The car-buying process has evolved in recent years, and it’s now rare for a buyer to shop for a car without first doing hours of research online.
Once a customer finally heads into the dealership, however, the salespeople they encounter might not be as seasoned as the workforce once was. Since 2011, there has been a steady decline in employee retention rate, according to a recent study, a trend that troubles those in the industry.
The median stint for dealership employees in 2015 was 2.4 years, the National Automobile Dealers Association found as a result of its 2016 Dealership Workforce Study. When the NADA first began conducting the study in 2011, the median tenure was 3.8 years.
The NADA’s study, which collects data from roughly 2,000 dealerships, reported only 45 percent of dealerships have an average retention rate of three years or more. When looking at only sales representatives, that figure falls to roughly 33 percent.
The national nonfarm private sector average, by comparison, is 67 percent.

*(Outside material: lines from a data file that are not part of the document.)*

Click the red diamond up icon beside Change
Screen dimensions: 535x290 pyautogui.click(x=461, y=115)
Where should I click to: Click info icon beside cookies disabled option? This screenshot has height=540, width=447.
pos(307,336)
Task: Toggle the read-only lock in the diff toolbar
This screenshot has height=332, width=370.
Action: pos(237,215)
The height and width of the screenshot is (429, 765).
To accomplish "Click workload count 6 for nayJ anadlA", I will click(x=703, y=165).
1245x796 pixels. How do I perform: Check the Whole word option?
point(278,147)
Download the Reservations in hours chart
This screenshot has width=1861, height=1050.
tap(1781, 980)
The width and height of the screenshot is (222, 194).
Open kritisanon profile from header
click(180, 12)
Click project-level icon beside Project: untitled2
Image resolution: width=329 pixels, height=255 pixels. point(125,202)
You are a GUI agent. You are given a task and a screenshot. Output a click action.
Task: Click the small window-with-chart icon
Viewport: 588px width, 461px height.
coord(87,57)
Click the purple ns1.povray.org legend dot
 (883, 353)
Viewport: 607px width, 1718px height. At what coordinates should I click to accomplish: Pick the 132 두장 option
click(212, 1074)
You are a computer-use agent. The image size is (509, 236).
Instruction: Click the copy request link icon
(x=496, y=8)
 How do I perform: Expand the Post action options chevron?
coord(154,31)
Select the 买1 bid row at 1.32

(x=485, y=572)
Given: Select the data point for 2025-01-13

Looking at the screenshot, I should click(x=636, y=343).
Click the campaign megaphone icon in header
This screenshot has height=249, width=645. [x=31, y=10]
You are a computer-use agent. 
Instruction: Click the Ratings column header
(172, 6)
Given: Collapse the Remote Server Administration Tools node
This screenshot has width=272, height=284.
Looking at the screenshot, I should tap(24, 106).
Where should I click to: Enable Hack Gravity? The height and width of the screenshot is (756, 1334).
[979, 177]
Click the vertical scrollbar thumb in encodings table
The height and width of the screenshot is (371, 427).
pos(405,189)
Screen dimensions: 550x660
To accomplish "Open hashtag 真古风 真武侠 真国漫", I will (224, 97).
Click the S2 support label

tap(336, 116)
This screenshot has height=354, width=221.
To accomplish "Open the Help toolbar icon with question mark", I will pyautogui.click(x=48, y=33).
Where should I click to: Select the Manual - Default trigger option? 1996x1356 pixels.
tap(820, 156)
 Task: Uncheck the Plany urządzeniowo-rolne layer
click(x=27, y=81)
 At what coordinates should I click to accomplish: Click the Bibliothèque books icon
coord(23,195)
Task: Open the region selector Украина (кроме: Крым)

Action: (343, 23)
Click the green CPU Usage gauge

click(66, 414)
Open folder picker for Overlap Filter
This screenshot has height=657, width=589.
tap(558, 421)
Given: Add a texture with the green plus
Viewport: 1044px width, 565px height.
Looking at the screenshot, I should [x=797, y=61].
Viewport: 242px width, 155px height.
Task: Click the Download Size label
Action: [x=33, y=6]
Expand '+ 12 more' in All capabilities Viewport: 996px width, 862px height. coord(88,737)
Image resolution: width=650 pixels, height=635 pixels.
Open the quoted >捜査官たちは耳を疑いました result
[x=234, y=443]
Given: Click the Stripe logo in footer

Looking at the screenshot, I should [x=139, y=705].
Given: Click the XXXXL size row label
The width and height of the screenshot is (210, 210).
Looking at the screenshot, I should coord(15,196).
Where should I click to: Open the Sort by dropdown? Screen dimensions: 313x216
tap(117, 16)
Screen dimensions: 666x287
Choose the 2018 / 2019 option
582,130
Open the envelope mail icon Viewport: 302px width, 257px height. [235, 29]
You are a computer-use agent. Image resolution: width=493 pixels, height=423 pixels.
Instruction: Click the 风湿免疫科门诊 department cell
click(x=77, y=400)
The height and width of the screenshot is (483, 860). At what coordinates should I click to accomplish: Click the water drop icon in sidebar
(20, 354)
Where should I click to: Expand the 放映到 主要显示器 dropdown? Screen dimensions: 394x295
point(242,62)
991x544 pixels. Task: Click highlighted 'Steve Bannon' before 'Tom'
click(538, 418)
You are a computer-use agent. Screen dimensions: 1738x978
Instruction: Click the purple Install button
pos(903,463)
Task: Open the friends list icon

From 2014 to 2015, non-luxury brands have improved their turnover rate of sales consultants, while luxury brands’ have remained constant. Both, however, are nothing to boast about.
“Still, can we really be pleased going from the 80 percentile to the 70s in turnover?” said Jim Appleton, president of the New Jersey Coalition of Automotive Retailers, via Automotive News. “That’s just a horrendous situation.”
Part of the reason dealerships are struggling is due to changes in the way customers shop.
During the purchasing process, most car buyers spend an average of 11 hours online and 3 1/2 hours offline, according to AutoTrader group, via The Wall Street Journal. As a result, customers are making significantly fewer trips to the dealership, and there’s less reliance on sales consultants to push product.